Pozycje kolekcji
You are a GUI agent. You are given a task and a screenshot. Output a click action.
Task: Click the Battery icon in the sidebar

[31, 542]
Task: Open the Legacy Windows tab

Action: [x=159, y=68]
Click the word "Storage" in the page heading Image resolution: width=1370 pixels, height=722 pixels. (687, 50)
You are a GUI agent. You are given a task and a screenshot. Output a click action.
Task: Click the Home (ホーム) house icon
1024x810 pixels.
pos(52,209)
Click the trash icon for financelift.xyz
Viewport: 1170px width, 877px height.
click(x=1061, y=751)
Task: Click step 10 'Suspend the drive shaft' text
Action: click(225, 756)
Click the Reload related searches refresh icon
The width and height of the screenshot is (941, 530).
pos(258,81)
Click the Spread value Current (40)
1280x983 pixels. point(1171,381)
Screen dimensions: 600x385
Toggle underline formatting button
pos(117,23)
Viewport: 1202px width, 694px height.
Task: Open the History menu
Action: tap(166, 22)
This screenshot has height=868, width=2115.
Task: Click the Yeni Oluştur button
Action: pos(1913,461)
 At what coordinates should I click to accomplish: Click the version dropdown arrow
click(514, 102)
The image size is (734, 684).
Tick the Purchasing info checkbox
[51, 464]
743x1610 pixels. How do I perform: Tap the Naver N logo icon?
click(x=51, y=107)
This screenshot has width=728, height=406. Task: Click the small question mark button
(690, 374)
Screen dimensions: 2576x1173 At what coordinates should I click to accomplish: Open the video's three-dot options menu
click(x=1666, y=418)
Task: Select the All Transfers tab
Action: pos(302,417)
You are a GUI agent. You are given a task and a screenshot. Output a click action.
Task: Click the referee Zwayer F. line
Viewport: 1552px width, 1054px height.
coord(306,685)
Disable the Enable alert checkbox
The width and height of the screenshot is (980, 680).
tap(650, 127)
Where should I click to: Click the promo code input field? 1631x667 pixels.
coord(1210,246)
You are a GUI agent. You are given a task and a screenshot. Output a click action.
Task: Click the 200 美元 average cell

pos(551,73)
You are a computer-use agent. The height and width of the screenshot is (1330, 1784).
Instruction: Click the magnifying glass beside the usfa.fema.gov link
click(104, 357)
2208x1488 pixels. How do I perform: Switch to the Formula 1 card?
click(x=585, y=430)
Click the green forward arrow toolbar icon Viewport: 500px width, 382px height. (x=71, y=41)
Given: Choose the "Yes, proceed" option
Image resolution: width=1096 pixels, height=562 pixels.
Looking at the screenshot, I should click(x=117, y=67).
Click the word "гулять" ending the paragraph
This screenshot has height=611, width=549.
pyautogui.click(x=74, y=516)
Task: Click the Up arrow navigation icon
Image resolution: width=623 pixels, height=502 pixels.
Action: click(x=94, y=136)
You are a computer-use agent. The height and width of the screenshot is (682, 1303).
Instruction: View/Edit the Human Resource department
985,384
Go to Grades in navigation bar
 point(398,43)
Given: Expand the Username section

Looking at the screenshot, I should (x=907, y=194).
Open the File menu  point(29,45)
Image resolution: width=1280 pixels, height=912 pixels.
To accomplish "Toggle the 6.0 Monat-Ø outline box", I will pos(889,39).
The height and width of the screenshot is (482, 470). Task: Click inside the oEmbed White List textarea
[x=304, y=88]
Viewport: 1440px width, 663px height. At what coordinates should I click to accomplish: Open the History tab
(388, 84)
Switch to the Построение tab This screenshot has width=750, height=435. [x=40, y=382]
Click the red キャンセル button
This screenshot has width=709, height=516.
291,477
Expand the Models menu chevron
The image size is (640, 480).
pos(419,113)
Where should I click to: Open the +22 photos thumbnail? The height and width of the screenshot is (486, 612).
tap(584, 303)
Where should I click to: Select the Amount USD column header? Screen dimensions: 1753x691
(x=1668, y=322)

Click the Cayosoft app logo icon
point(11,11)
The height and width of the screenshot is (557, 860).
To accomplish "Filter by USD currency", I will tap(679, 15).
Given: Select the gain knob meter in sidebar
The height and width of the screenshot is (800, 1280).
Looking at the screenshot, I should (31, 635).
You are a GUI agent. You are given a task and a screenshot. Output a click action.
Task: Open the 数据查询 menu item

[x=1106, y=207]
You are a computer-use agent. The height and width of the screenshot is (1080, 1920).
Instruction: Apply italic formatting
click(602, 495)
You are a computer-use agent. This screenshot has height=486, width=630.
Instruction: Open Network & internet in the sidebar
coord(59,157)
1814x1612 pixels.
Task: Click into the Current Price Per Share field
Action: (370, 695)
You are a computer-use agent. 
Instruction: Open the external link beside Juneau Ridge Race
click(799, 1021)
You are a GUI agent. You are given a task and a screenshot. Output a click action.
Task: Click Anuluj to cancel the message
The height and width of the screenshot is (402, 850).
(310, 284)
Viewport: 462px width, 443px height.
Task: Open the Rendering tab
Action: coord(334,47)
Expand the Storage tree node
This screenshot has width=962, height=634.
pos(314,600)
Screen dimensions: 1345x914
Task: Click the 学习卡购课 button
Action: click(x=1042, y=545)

__ZADANIE DO WYKONANIA__
Powtórz dosłownie wiersze danych od wiersza zawierającego „Click the Cayosoft app logo icon” do wiersza zawierającego „Looking at the screenshot, I should (31, 635).”, włącznie z obydwoma.

__ROZWIĄZANIE ZADANIA__
Click the Cayosoft app logo icon
point(11,11)
The height and width of the screenshot is (557, 860).
To accomplish "Filter by USD currency", I will tap(679, 15).
Given: Select the gain knob meter in sidebar
The height and width of the screenshot is (800, 1280).
Looking at the screenshot, I should (31, 635).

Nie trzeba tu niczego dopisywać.